We expect to see these factors become increasingly prevalent during 2010.
Are we seeing current smart order routers scale to meet the introduction of new trading venues and order types?
Scaling is an important issue for an application where real-time performance is vital, especially when more calculation intensity (statistical analysis) is being demanded at the same time as also new venues are being added – more data to watch, more complex decisions to be made. The optimization and performance tuning of router algorithms is therefore getting a lot of attention at present, and of course hardware power is also being thrown at the problem.
Arguably this problem is approaching a peak as the number of public-book trading venues for most stocks still continues to increase, whereas expectations are that we will subsequently see some degree of consolidation among the MTFs (though experience in the US perhaps indicates otherwise). The need to sweep more dark pools will also keep the pressure on.

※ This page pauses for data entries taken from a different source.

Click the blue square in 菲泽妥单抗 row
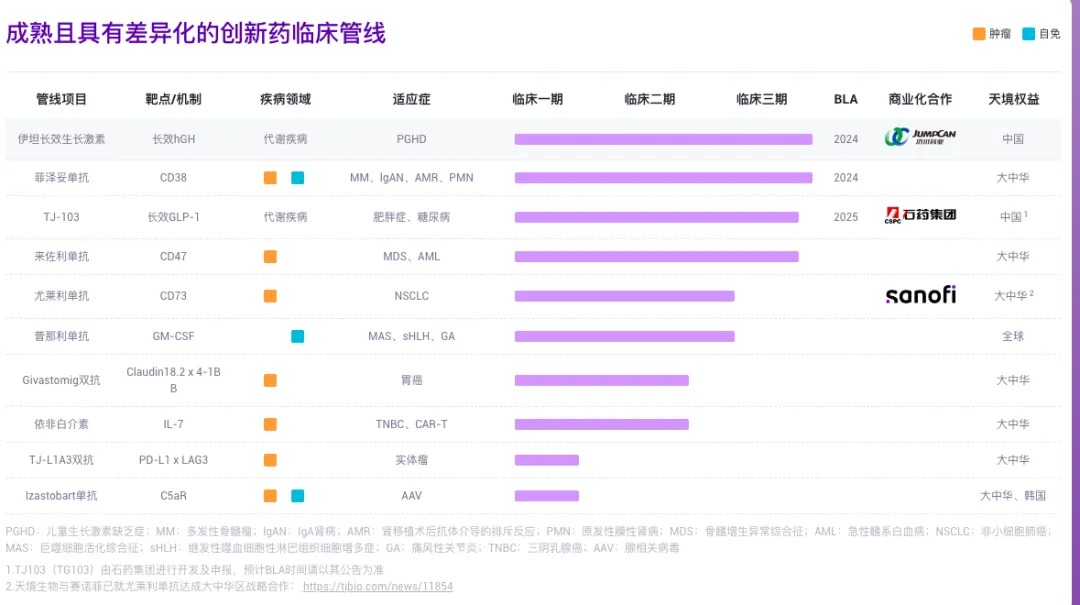This screenshot has width=1080, height=605. pyautogui.click(x=297, y=178)
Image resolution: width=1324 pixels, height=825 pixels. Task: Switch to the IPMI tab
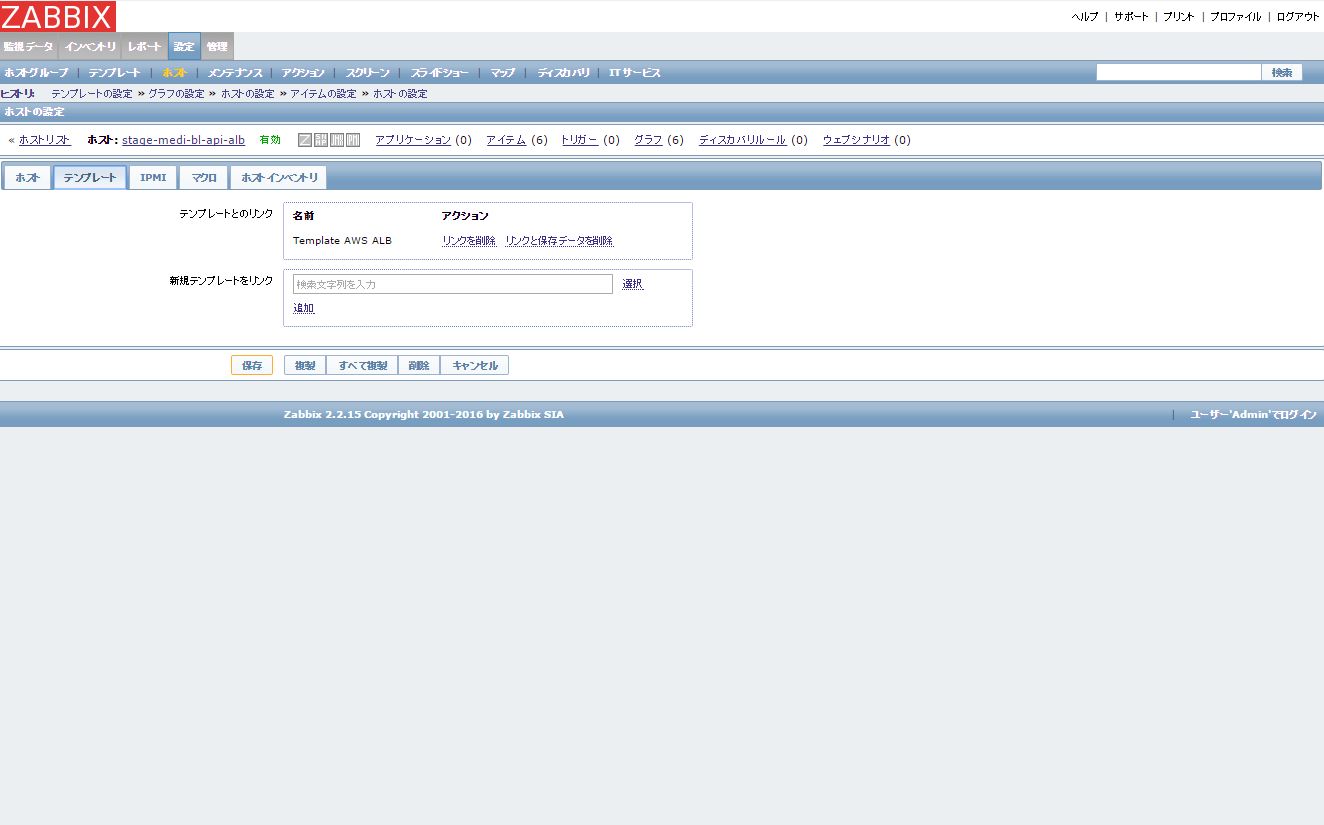click(x=153, y=176)
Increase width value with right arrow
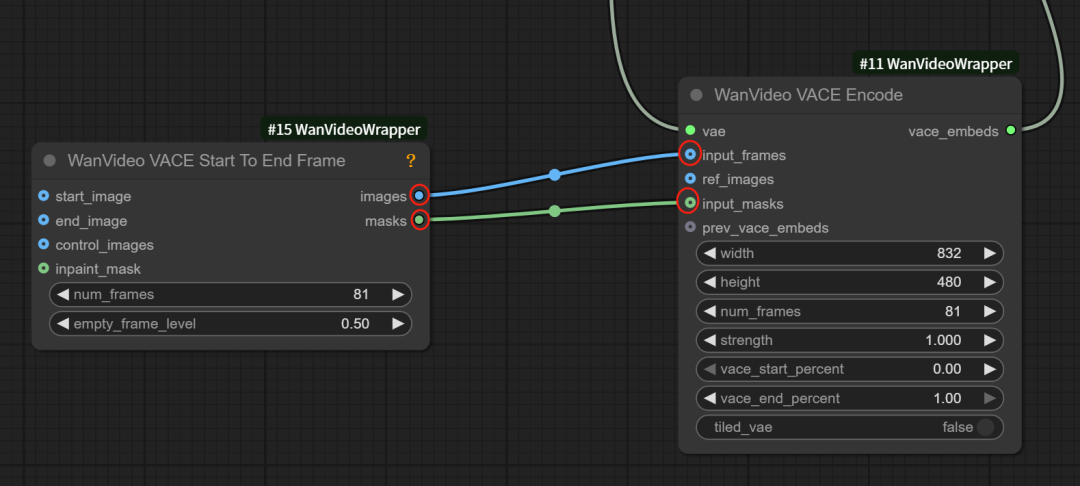Viewport: 1080px width, 486px height. pos(989,253)
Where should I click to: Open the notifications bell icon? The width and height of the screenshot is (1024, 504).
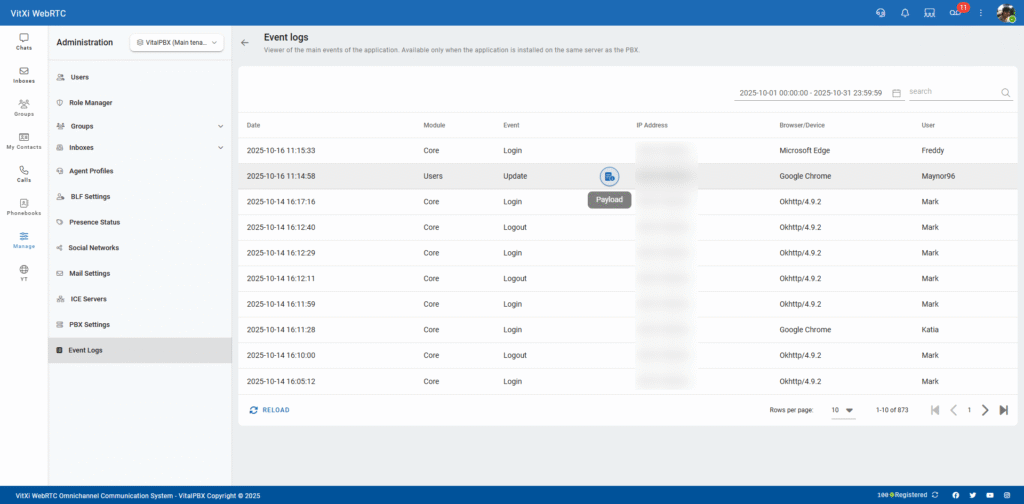click(904, 13)
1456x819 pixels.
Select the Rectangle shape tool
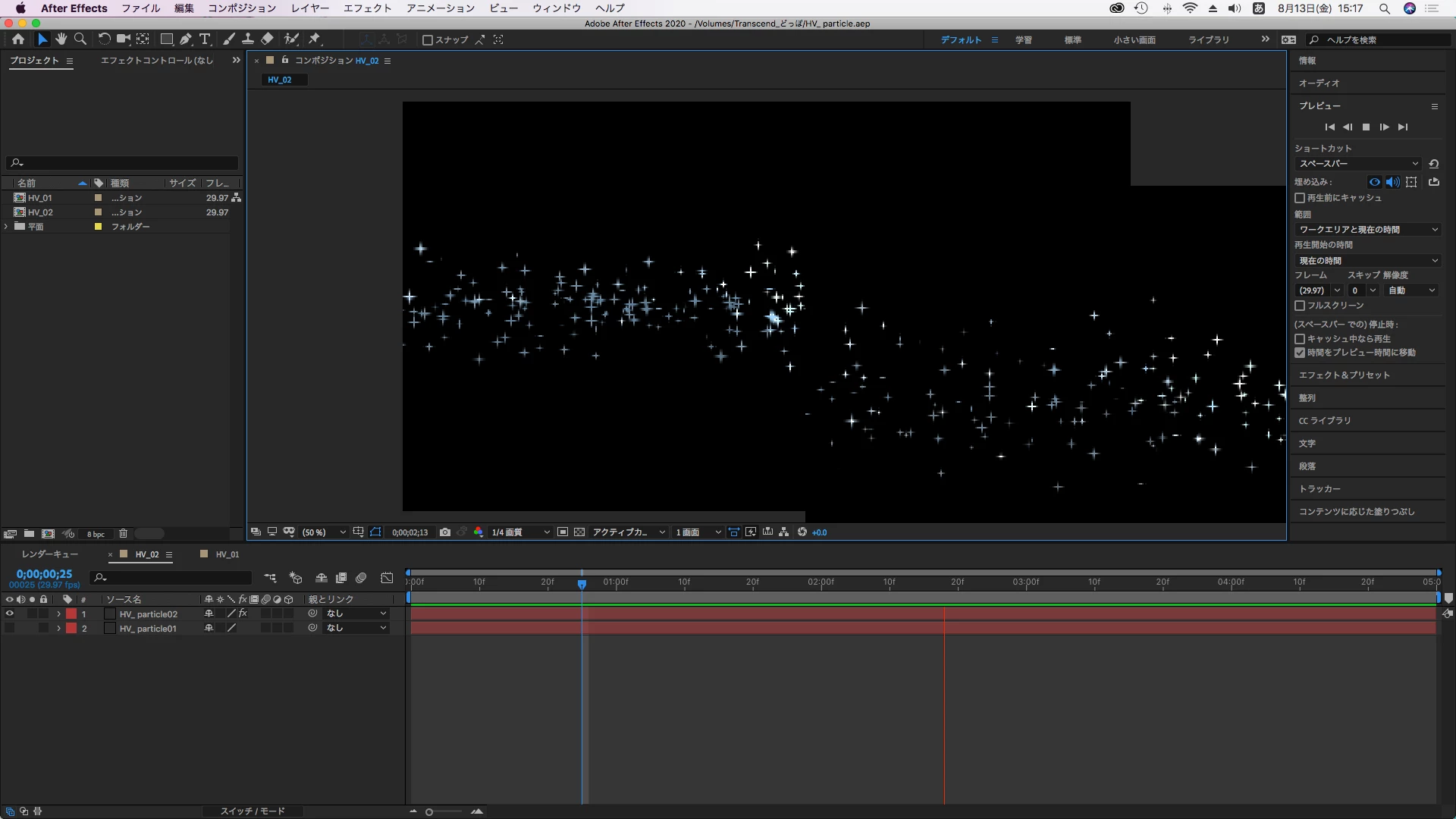tap(166, 39)
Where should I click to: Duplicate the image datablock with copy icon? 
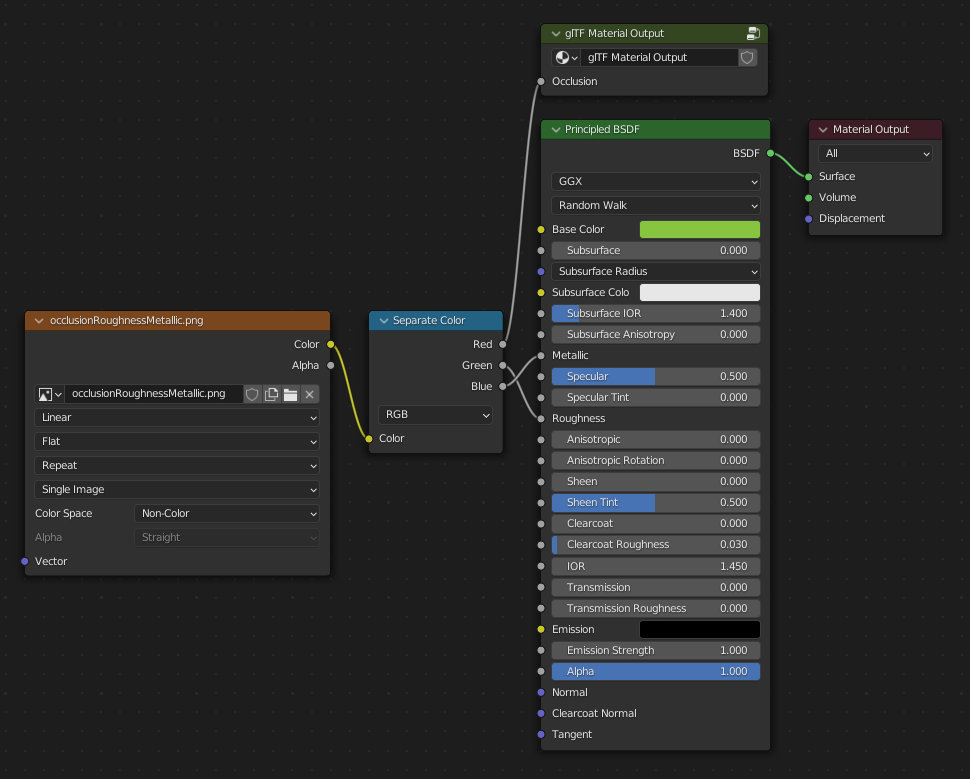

The issues of handling heterogeneous order types, tick sizes and so on already appear to be becoming less problematic as new venues are added, because the MTFs have adopted reasonably uniform approaches on these topics.
Is there an average lag time between the introduction of venues and order types before they’re incorporated into smart order routers? Is that time period shrinking?
There is by definition a time lag between the introduction of venues and their availability for trading via a smart router. Clearly, the specifics of the new venue – order types supported, etc. – have to be handled, and testing has to be carried out. Routing algorithms may need to be adapted, particularly If the venue offers new instrument coverage or onward routing, or there are peculiarities in the commercial offer.
As mentioned earlier, the fact that MTFs tend to follow fairly standardized approaches in many areas, meaning that new introductions are becoming progressively easier to handle, so time lags are shrinking. Lags can also be reduced where specifications are available well ahead of start dates, and also where introduction of instruments is phased, as is usually the case.
Current initiatives should contribute further to the trend of market simplification: for example, the common-symbology initiative being driven by several MTFs removes the need for smart routers to manage some “trans-coding” features.
How can smart order routing co-exist with low-latency execution? How much latency are smart order routers adding a trade execution?
The low-latency objective is of course the reason why the scaling and performance issues discussed above are so important: Smart routers have to be as fast as they are smart: otherwise their decisions, based on real-time prices, will be useless. Most routers therefore aim at sub-millisecond latency, and this can be achieved where algorithms are not too real-time intensive. Clearly there is a trade-off between speed and complexity, with tuned algorithms and faster hardware deployed to maximize latency as far as possible.